Ох, хорошо, что молоды тогда были эти военные. И СПИДа не было в те далекие и проклятущие времена. Вернее, СПИД к тому времени уже существовал. Но не в этой стране. Его только-только «на свежачка» занесли неизвестно какими путями на процветающее-загнивающий Запад голодные и поэтому очень мстительные африканские обезьяны(?). Ну а далее, уже попав на благодатно разлагающуюся почву, СПИД начал свое быстрое и повсеместное распространение. А у нас в стране развитого социализма СПИДа тогда еще и в помине не было. Не поминался он абсолютно нигде. Ни в одном источнике СМИ. А у нас ведь как тогда было?

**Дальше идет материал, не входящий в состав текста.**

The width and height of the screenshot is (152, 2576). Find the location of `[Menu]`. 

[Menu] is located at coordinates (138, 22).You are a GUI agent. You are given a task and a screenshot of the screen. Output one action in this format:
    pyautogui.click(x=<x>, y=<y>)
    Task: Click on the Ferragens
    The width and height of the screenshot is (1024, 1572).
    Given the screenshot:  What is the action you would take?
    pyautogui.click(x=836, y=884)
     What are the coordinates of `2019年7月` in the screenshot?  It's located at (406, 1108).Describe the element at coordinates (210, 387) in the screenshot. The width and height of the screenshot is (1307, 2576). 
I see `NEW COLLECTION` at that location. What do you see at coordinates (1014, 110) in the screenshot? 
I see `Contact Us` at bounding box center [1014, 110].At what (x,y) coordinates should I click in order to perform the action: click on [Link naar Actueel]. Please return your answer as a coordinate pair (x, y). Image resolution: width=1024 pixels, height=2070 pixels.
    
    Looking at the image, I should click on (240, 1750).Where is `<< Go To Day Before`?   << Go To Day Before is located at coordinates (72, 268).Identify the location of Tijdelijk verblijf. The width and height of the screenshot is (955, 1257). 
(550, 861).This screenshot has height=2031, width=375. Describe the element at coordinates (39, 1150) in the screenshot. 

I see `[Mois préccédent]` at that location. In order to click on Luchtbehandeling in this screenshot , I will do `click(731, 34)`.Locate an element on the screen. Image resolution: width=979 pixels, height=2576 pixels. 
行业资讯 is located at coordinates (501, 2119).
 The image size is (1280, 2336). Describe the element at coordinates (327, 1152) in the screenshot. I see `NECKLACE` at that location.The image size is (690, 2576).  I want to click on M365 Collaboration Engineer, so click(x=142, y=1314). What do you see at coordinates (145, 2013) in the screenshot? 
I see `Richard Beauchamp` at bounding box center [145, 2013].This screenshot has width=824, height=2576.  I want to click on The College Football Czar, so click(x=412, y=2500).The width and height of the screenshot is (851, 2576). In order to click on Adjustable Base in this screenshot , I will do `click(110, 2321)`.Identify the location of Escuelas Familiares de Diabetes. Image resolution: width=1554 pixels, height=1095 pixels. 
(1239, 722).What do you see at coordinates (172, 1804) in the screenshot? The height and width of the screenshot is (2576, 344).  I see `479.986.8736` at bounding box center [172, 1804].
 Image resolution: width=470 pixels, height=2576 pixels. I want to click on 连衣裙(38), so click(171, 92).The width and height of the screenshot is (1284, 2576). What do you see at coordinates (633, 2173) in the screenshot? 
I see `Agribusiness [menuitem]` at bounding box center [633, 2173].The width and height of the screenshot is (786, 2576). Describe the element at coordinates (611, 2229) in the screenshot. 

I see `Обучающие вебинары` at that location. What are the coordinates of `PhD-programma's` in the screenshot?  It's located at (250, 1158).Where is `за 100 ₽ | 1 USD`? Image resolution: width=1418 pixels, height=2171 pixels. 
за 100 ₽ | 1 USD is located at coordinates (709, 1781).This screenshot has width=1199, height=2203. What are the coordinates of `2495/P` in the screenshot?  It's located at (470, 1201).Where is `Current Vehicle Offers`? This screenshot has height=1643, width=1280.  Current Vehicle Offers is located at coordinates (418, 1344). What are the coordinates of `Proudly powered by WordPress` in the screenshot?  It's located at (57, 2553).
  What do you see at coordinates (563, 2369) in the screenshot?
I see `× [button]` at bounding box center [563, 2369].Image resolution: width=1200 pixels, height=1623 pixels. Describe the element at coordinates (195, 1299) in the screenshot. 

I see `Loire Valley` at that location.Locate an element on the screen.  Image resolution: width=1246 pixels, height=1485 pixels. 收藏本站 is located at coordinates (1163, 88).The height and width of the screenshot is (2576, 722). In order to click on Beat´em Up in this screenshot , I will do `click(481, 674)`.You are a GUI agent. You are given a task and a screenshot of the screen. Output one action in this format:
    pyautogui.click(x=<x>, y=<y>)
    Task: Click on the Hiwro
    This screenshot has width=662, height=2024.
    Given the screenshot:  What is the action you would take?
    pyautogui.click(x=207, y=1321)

Если СМИ о чем-то не упоминают, значит этого «о чем-то» просто не существует Ну иногда, конечно же, что-то сознательно умалчивали эти обычно правдивые СМИ (например, в стране вовсю тогда уже свирепствовал секс и в условиях выпуска Баковским заводом большого количества бракованных резиновых изделий неуклонно росла рождаемость, а советские СМИ про секс ничего тогда не писали, не рассказывали и даже не показывали его по телевизору), но это совершенно другой случай. СПИДа тогда в стране не было. По крайней мере, в отдельно взятом Питере его точно не было – проверено многочисленными поколениями питерских кадетов.